Tareas:
[A] Responda brevemente, a partir del fragmento sobre el modernismo:
(i) ¿Quién señaló acertadamente en qué radicaba el problema del modernismo?
(ii) ¿A qué proposición reduce Antonio Rosmini el racionalismo?
(iii) ¿De qué cuestiones se ocuparía el nuevo cristianismo en lugar de las trascendentes?
[B] Transcriba del fragmento sobre el modernismo todo lo que va desde "Antonio Rosmini había" hasta "Jesucristo[iv].".

Texto citado:

__________

Ahora bien, pareciera
que la intención de los modernistas no dista de la de todos los cristianos en
el sentido de que el mensaje evangélico deba encarnarse en los hombres de
diversos tiempos y culturas. El problema
del modernismo radicaba, más bien, y como acertadamente lo señalara R. Rémond,
en la operación de sacrificar el dogma para hacer asimilable la Iglesia católica a la
filosofía moderna. Sencillamente, se trata de la operación de hacer una lectura
racionalista del cristianismo.
Antonio Rosmini había
precisado la naturaleza de este racionalismo que intentaba infiltrarse en las
escuelas teológicas, en estos términos: “El racionalismo es un principio que se
reduce a esta proposición: ‘el hombre no debe admitir sino aquello que le
suministra la natural experiencia, excluida toda luz sobrenatural”[iii]. El
dogma del pecado original, en estos nuevos términos, se destruye y, en
consecuencia, se declara la inutilidad de la redención por parte de
Jesucristo[iv].
Ahora bien, este
racionalismo teológico se traduce en un proceso de inmanentización de la
religión católica. Esta reforma, que tenía por finalidad establecer un acuerdo
del catolicismo con la modernidad, terminó formulando un nuevo cristianismo
ocupado sólo del progreso de la civilización[v]; en definitiva, un cristianismo
que hacía suya la razón tecno-científica preocupada sólo de la transformación
de este mundo. La razón cerraba las puertas al ámbito metafísico, abandonaba
definitivamente a Atenas, para construir un mundo terrenal totalmente apto para
que el hombre alcance su felicidad. Este nuevo cristianismo ya no se ocuparía
más de las cuestiones trascendentes sino de las inmanentes, de las de este
mundo (teologías de la secularización, de la liberación, de la muerte de Dios,
etc.).

__________

(Entradas sobre coordenadas de destino)
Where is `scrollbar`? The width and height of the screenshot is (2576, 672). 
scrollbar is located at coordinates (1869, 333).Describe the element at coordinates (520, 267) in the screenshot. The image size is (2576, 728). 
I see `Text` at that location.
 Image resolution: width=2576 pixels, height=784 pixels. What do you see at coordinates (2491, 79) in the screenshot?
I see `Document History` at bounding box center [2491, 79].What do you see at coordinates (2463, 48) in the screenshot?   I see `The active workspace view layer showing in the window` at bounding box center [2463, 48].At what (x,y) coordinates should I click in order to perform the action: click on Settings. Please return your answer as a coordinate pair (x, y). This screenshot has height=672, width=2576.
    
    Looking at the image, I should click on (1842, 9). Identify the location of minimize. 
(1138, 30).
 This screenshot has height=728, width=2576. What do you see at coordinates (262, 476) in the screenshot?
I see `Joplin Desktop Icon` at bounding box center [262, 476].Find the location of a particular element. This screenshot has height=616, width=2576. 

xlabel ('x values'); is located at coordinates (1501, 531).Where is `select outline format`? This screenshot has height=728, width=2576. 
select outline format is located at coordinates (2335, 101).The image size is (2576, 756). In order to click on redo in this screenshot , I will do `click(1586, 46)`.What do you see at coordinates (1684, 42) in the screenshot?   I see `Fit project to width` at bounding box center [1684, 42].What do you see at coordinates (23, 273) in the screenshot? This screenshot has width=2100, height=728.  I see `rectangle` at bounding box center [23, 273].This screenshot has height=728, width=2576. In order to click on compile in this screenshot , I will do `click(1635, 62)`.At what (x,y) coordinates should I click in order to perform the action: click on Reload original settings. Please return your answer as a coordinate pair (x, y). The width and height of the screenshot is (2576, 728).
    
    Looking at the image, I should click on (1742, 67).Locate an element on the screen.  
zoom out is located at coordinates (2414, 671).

__________

Respuestas:
[A]
(i) R. Rémond.
(ii) A esta: "el hombre no debe admitir sino aquello que le suministra la natural experiencia, excluida toda luz sobrenatural".
(iii) De las cuestiones inmanentes, es decir, de las de este mundo.

[B]
Antonio Rosmini había
precisado la naturaleza de este racionalismo que intentaba infiltrarse en las
escuelas teológicas, en estos términos: “El racionalismo es un principio que se
reduce a esta proposición: ‘el hombre no debe admitir sino aquello que le
suministra la natural experiencia, excluida toda luz sobrenatural”[iii]. El
dogma del pecado original, en estos nuevos términos, se destruye y, en
consecuencia, se declara la inutilidad de la redención por parte de
Jesucristo[iv].